Guía para saber si tu mili cuenta o no para la jubilación
El servicio militar obligatorio no es un periodo cotizado en sentido pleno, pero la normativa sí le reconoce un papel limitado y muy concreto
El requisito que puede hacer a algunos jubilados perder su pensión en 2026
Durante décadas, miles de hombres en España dedicaron un periodo de su vida al servicio militar obligatorio, conocido popularmente como la mili. Aunque hoy es una realidad del pasado, sigue teniendo consecuencias prácticas en el presente, especialmente cuando llega el momento de planificar la jubilación.
No es raro que al acercarse a esta etapa muchas personas que la hicieron tengan la duda de si ese tiempo les ayuda a jubilarse antes o a cobrar más pensión. La respuesta no es sencilla, porque depende del tipo de jubilación y del uso que se quiera dar a ese periodo. No funciona como un periodo cotizado normal, ni mejora directamente la pensión, pero puede resultar determinante en determinados supuestos.
Basándonos en la normativa vigente de la Seguridad Social en 2026, veamos en qué casos se tiene en cuenta el servicio militar de cara a la jubilación y en cuáles no, para que puedas entender exactamente cómo te afecta y evitar sorpresas.
Regla general: el servicio militar no cotiza como tal
Lo primero que conviene dejar claro es que el servicio militar obligatorio no genera bases de cotización, ni aumenta directamente la cuantía de la pensión, ni suma años completos como si fueran años trabajados. Por tanto, no sirve para mejorar el importe de la pensión de jubilación ordinaria.
¿Para qué sirve realmente?
La Seguridad Social sí reconoce el servicio militar, pero con un uso muy concreto. Solo se puede utilizar para completar el periodo mínimo exigido en ciertos tipos de jubilación anticipada. Además, tiene dos límites muy importantes:
- Máximo de 1 año computable.
- Solo se aplica a efectos de alcanzar el requisito de cotización, no para calcular la pensión.

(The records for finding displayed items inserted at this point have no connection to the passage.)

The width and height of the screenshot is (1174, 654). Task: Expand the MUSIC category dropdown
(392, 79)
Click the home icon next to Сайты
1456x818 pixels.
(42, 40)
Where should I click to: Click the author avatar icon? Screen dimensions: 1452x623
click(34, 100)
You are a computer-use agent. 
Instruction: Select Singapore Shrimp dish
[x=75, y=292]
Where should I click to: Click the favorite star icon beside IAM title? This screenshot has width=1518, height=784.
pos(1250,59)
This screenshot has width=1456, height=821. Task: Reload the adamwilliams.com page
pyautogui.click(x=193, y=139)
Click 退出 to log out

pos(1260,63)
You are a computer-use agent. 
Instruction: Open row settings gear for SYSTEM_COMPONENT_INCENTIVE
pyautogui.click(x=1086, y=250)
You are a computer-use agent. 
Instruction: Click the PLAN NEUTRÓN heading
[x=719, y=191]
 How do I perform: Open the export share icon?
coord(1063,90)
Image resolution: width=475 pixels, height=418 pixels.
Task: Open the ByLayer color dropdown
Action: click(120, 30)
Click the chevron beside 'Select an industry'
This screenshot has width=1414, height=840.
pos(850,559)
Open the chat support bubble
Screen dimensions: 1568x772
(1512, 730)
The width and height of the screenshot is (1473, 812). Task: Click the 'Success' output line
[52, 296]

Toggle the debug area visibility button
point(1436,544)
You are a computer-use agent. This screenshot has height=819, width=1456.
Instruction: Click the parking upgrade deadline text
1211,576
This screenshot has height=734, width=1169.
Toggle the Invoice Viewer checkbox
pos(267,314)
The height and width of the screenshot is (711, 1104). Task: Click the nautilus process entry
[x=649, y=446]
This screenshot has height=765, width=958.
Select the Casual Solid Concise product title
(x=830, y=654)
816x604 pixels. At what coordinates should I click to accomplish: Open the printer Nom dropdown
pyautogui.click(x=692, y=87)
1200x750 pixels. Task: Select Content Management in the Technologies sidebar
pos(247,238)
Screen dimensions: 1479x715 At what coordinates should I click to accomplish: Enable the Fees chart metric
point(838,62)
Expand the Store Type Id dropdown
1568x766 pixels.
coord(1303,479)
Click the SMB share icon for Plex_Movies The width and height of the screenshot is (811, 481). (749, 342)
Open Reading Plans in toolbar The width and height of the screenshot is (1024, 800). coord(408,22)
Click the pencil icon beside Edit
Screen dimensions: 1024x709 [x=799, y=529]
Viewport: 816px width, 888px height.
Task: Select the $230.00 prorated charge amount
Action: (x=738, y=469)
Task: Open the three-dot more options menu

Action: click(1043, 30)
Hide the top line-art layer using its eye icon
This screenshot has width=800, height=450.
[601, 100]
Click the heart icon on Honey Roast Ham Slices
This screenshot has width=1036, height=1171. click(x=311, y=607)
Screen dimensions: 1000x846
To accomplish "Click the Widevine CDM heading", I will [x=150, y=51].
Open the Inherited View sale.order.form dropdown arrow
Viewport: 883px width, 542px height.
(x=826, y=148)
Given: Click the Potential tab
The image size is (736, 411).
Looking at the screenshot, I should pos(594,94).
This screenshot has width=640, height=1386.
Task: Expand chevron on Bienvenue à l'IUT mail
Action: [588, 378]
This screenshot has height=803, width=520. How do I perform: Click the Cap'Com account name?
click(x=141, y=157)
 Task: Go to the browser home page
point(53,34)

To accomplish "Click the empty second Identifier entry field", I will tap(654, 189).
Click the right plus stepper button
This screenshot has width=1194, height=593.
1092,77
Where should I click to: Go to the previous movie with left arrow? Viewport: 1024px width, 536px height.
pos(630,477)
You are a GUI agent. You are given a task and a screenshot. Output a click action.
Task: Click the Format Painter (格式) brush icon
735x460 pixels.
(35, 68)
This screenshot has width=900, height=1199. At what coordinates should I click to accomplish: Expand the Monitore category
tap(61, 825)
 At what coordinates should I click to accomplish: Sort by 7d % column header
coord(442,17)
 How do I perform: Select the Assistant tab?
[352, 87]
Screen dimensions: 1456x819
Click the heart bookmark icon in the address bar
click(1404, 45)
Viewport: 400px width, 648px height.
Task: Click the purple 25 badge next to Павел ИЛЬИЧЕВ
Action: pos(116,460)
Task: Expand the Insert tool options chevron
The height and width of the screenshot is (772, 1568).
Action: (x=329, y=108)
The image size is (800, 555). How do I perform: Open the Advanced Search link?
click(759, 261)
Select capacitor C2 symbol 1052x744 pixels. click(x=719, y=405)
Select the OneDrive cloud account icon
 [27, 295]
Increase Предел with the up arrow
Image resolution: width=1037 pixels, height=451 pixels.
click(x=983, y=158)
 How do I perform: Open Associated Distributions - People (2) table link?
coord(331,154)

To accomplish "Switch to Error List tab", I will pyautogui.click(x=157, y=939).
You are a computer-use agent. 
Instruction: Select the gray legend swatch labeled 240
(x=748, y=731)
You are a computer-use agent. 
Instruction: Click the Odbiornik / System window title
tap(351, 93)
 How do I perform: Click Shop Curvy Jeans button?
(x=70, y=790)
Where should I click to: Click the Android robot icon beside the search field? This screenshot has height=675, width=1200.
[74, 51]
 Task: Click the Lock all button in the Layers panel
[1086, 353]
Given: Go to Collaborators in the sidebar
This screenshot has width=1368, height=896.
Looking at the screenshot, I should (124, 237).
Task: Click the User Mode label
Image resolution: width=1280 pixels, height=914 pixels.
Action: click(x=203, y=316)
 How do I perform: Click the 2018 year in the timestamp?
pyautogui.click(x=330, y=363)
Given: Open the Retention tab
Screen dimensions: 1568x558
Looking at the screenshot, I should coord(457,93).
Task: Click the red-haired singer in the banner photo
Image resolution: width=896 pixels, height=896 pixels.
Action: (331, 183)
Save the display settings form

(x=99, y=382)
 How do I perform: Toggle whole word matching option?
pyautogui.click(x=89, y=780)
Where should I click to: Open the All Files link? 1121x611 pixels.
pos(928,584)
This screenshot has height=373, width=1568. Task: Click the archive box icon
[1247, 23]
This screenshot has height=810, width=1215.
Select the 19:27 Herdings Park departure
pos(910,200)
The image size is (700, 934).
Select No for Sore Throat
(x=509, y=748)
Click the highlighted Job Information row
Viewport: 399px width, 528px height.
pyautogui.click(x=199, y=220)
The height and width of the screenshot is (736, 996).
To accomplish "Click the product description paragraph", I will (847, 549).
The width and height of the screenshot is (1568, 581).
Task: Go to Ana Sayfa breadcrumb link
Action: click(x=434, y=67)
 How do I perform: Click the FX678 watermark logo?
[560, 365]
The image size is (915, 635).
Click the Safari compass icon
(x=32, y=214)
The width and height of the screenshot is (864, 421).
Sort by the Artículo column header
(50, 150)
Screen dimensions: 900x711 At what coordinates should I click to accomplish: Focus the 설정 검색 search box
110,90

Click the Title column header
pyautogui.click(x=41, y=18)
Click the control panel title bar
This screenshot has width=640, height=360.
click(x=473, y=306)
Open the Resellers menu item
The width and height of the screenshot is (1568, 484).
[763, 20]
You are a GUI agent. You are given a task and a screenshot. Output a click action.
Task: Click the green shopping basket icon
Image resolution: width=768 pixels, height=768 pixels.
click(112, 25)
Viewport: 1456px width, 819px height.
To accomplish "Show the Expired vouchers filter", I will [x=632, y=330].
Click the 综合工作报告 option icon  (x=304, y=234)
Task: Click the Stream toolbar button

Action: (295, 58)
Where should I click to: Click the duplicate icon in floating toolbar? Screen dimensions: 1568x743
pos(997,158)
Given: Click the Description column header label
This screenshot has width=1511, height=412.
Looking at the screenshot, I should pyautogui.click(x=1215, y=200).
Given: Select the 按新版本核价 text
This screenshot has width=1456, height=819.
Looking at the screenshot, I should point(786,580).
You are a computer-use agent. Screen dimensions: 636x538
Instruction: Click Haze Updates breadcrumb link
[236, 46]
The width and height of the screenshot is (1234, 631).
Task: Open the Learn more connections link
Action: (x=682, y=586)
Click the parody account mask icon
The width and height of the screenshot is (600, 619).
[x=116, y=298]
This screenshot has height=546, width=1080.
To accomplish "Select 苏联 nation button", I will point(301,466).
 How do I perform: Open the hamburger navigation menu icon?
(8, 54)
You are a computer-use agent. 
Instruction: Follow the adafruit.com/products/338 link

Casos en los que SÍ cuenta
- Jubilación anticipada. Cuando una persona quiere jubilarse antes de la edad ordinaria, necesita acreditar un mínimo de años cotizados (por ejemplo, 35 años en la anticipada voluntaria o 33 en la involuntaria).
- Si al trabajador le falta el tiempo mínimo exigido para optar a la jubilación anticipada, aquí es donde la 'mili' puede marcar la diferencia. Se puede sumar hasta un año del servicio militar, solo si es necesario par alcanzar ese mínimo. Es decir, si una persona tiene 34 años cotizados y necesita 35 para jubilarse anticipadamente, podría usar hasta un año de la mili para alcanzar ese requisito.
- Prestación social sustitutoria. Quienes realizaron el servicio civil alternativo (prestación social sustitutoria) tienen exactamente los mismos derechos que quienes hicieron el servicio militar, pudiendo sumar este periodo para la jubilación anticipada, con el límite de 1 año.
- La excepción del tiempo de voluntario extra. Si un ciudadano decidió reengancharse a la mili como voluntario y realizó más tiempo del exigido en su reemplazo obligatorio, esos meses adicionales también pueden computar en su jubilación, siempre que se acrediten debidamente.
Casos en los que NO cuenta
- Jubilación ordinaria (la más habitual). En la jubilación a la edad legal el servicio militar no suma como años cotizados, lo que significa que no ayuda a alcanzar los años mínimos, no permite llegar antes al 100% de la pensión ni incrementa la cuantía.
- Incapacidad permanente. Tampoco se considera a efecto de una prestación de incapacidad permanente.
- Objeción de conciencia sin prestación. Quienes fueron declararon exentos de la mili por objeción de conciencia y tampoco cumplieron con la prestación sustitutoria no pueden computar ningún tiempo para su jubilación anticipada.
Cómo reclamarlo
Para que la Seguridad Social reconozca estos meses es imprescindible solicitar un certificado oficial del Ministerio de Defensa en el que quede debidamente acreditado el periodo y presentarlo ante la Seguridad Social para que lo incluyan en su vida laboral.
También deberá aportar la fotocopia del DNI y la cartilla militar. Se suele exigir que el servicio haya durado al menos varios meses (habitualmente 9 o más) para poder computarlo.